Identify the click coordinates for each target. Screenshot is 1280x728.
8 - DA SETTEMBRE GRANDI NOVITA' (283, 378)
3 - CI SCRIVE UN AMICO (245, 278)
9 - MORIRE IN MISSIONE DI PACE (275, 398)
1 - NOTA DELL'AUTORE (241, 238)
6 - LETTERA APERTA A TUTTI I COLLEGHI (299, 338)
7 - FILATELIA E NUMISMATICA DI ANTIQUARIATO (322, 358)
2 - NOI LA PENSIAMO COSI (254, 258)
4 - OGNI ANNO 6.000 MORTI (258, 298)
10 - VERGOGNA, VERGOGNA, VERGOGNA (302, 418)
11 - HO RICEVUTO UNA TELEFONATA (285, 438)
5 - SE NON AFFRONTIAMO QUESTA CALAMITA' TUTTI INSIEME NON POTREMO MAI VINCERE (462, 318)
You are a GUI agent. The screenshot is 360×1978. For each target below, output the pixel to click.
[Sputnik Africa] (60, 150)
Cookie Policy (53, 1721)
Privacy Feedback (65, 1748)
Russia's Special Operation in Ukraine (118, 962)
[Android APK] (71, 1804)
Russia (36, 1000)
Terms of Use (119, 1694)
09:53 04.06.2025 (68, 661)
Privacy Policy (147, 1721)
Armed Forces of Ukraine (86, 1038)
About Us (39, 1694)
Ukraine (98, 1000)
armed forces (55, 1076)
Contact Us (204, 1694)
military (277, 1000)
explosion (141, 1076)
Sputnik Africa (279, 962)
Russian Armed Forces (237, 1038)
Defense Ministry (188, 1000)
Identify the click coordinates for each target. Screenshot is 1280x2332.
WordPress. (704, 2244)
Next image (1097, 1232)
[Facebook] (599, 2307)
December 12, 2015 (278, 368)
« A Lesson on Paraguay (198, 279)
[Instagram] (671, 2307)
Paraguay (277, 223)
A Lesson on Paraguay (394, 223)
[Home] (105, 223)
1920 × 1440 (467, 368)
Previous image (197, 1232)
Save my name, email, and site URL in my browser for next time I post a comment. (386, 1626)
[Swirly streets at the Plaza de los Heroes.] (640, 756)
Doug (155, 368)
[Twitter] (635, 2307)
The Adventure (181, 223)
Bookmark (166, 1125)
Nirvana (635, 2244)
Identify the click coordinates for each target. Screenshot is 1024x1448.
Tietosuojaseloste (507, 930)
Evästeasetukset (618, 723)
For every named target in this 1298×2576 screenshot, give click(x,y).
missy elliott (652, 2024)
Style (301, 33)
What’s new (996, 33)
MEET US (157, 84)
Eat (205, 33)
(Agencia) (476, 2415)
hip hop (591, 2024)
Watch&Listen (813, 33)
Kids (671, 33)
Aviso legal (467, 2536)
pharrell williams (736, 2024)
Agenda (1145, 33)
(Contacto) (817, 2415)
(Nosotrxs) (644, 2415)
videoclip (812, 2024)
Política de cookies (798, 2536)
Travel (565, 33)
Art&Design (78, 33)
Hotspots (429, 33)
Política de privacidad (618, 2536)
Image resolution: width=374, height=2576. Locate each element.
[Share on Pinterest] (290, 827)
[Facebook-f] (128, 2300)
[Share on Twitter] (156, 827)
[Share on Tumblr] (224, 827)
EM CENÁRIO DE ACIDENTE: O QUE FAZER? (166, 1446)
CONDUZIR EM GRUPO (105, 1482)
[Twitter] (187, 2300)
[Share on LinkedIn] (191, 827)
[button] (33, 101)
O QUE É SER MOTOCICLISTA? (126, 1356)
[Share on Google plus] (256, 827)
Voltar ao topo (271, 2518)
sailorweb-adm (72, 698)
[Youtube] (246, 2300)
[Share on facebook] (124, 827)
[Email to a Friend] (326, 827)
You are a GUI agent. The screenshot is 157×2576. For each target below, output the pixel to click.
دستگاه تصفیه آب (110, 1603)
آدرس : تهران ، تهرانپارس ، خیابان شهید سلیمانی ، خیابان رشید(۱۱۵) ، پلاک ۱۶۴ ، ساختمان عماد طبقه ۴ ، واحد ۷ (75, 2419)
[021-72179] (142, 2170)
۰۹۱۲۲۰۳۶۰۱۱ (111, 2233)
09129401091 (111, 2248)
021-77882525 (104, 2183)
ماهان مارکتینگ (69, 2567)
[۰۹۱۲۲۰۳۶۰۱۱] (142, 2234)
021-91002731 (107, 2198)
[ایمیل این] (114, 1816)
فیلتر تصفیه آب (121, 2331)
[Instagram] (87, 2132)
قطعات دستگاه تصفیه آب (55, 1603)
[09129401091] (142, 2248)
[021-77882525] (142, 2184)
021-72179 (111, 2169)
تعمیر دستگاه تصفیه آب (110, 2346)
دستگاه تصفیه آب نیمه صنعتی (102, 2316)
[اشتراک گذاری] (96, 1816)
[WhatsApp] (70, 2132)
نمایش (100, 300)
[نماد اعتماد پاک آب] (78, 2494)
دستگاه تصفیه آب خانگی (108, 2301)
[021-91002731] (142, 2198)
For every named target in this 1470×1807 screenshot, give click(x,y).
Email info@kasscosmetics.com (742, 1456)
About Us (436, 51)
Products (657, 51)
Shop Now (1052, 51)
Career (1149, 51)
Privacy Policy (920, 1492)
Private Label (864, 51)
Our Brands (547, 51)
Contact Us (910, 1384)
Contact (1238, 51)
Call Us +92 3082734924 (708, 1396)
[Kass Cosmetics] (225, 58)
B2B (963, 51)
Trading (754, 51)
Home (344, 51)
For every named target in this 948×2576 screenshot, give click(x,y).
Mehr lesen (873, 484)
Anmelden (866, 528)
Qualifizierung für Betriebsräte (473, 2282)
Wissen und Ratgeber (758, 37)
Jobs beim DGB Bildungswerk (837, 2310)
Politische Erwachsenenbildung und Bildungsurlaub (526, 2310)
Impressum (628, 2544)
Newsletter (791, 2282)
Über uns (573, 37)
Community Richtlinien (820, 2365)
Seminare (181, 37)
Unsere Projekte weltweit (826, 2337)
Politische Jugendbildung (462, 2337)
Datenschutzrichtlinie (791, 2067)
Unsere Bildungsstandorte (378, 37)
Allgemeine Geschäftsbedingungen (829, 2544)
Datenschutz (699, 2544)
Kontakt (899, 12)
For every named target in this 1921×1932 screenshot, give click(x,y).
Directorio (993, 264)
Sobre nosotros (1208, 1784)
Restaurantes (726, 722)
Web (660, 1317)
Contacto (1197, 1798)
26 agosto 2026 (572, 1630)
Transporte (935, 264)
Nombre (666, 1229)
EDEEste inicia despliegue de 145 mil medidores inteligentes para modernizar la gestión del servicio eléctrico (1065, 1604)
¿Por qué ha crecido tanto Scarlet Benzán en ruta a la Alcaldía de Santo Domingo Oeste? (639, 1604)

Problem statement = Would you output all of the material exactly as it reads?

The answer =
Identify the click coordinates for each target. Screenshot is 1280x728.
8 - DA SETTEMBRE GRANDI NOVITA' (283, 378)
3 - CI SCRIVE UN AMICO (245, 278)
9 - MORIRE IN MISSIONE DI PACE (275, 398)
1 - NOTA DELL'AUTORE (241, 238)
6 - LETTERA APERTA A TUTTI I COLLEGHI (299, 338)
7 - FILATELIA E NUMISMATICA DI ANTIQUARIATO (322, 358)
2 - NOI LA PENSIAMO COSI (254, 258)
4 - OGNI ANNO 6.000 MORTI (258, 298)
10 - VERGOGNA, VERGOGNA, VERGOGNA (302, 418)
11 - HO RICEVUTO UNA TELEFONATA (285, 438)
5 - SE NON AFFRONTIAMO QUESTA CALAMITA' TUTTI INSIEME NON POTREMO MAI VINCERE (462, 318)
You are a GUI agent. The screenshot is 360×1978. For each target below, output the pixel to click.
[Sputnik Africa] (60, 150)
Cookie Policy (53, 1721)
Privacy Feedback (65, 1748)
Russia's Special Operation in Ukraine (118, 962)
[Android APK] (71, 1804)
Russia (36, 1000)
Terms of Use (119, 1694)
09:53 04.06.2025 (68, 661)
Privacy Policy (147, 1721)
Armed Forces of Ukraine (86, 1038)
About Us (39, 1694)
Ukraine (98, 1000)
armed forces (55, 1076)
Contact Us (204, 1694)
military (277, 1000)
explosion (141, 1076)
Sputnik Africa (279, 962)
Russian Armed Forces (237, 1038)
Defense Ministry (188, 1000)
Identify the click coordinates for each target. Screenshot is 1280x2332.
WordPress. (704, 2244)
Next image (1097, 1232)
[Facebook] (599, 2307)
December 12, 2015 (278, 368)
« A Lesson on Paraguay (198, 279)
[Instagram] (671, 2307)
Paraguay (277, 223)
A Lesson on Paraguay (394, 223)
[Home] (105, 223)
1920 × 1440 (467, 368)
Previous image (197, 1232)
Save my name, email, and site URL in my browser for next time I post a comment. (386, 1626)
[Swirly streets at the Plaza de los Heroes.] (640, 756)
Doug (155, 368)
[Twitter] (635, 2307)
The Adventure (181, 223)
Bookmark (166, 1125)
Nirvana (635, 2244)
Identify the click coordinates for each target. Screenshot is 1024x1448.
Tietosuojaseloste (507, 930)
Evästeasetukset (618, 723)
For every named target in this 1298×2576 screenshot, give click(x,y).
missy elliott (652, 2024)
Style (301, 33)
What’s new (996, 33)
MEET US (157, 84)
Eat (205, 33)
(Agencia) (476, 2415)
hip hop (591, 2024)
Watch&Listen (813, 33)
Kids (671, 33)
Aviso legal (467, 2536)
pharrell williams (736, 2024)
Agenda (1145, 33)
(Contacto) (817, 2415)
(Nosotrxs) (644, 2415)
videoclip (812, 2024)
Política de cookies (798, 2536)
Travel (565, 33)
Art&Design (78, 33)
Hotspots (429, 33)
Política de privacidad (618, 2536)
Image resolution: width=374, height=2576. Locate each element.
[Share on Pinterest] (290, 827)
[Facebook-f] (128, 2300)
[Share on Twitter] (156, 827)
[Share on Tumblr] (224, 827)
EM CENÁRIO DE ACIDENTE: O QUE FAZER? (166, 1446)
CONDUZIR EM GRUPO (105, 1482)
[Twitter] (187, 2300)
[Share on LinkedIn] (191, 827)
[button] (33, 101)
O QUE É SER MOTOCICLISTA? (126, 1356)
[Share on Google plus] (256, 827)
Voltar ao topo (271, 2518)
sailorweb-adm (72, 698)
[Youtube] (246, 2300)
[Share on facebook] (124, 827)
[Email to a Friend] (326, 827)
You are a GUI agent. The screenshot is 157×2576. For each target below, output the pixel to click.
دستگاه تصفیه آب (110, 1603)
آدرس : تهران ، تهرانپارس ، خیابان شهید سلیمانی ، خیابان رشید(۱۱۵) ، پلاک ۱۶۴ ، ساختمان عماد طبقه ۴ ، واحد ۷ (75, 2419)
[021-72179] (142, 2170)
۰۹۱۲۲۰۳۶۰۱۱ (111, 2233)
09129401091 (111, 2248)
021-77882525 (104, 2183)
ماهان مارکتینگ (69, 2567)
[۰۹۱۲۲۰۳۶۰۱۱] (142, 2234)
021-91002731 (107, 2198)
[ایمیل این] (114, 1816)
فیلتر تصفیه آب (121, 2331)
[Instagram] (87, 2132)
قطعات دستگاه تصفیه آب (55, 1603)
[09129401091] (142, 2248)
[021-77882525] (142, 2184)
021-72179 (111, 2169)
تعمیر دستگاه تصفیه آب (110, 2346)
دستگاه تصفیه آب نیمه صنعتی (102, 2316)
[اشتراک گذاری] (96, 1816)
[WhatsApp] (70, 2132)
نمایش (100, 300)
[نماد اعتماد پاک آب] (78, 2494)
دستگاه تصفیه آب خانگی (108, 2301)
[021-91002731] (142, 2198)
For every named target in this 1470×1807 screenshot, give click(x,y).
Email info@kasscosmetics.com (742, 1456)
About Us (436, 51)
Products (657, 51)
Shop Now (1052, 51)
Career (1149, 51)
Privacy Policy (920, 1492)
Private Label (864, 51)
Our Brands (547, 51)
Contact Us (910, 1384)
Contact (1238, 51)
Call Us +92 3082734924 (708, 1396)
[Kass Cosmetics] (225, 58)
B2B (963, 51)
Trading (754, 51)
Home (344, 51)
For every named target in this 948×2576 screenshot, give click(x,y).
Mehr lesen (873, 484)
Anmelden (866, 528)
Qualifizierung für Betriebsräte (473, 2282)
Wissen und Ratgeber (758, 37)
Jobs beim DGB Bildungswerk (837, 2310)
Politische Erwachsenenbildung und Bildungsurlaub (526, 2310)
Impressum (628, 2544)
Newsletter (791, 2282)
Über uns (573, 37)
Community Richtlinien (820, 2365)
Seminare (181, 37)
Unsere Projekte weltweit (826, 2337)
Politische Jugendbildung (462, 2337)
Datenschutzrichtlinie (791, 2067)
Unsere Bildungsstandorte (378, 37)
Allgemeine Geschäftsbedingungen (829, 2544)
Datenschutz (699, 2544)
Kontakt (899, 12)
For every named target in this 1921×1932 screenshot, give click(x,y).
Directorio (993, 264)
Sobre nosotros (1208, 1784)
Restaurantes (726, 722)
Web (660, 1317)
Contacto (1197, 1798)
26 agosto 2026 (572, 1630)
Transporte (935, 264)
Nombre (666, 1229)
EDEEste inicia despliegue de 145 mil medidores inteligentes para modernizar la gestión del servicio eléctrico (1065, 1604)
¿Por qué ha crecido tanto Scarlet Benzán en ruta a la Alcaldía de Santo Domingo Oeste? (639, 1604)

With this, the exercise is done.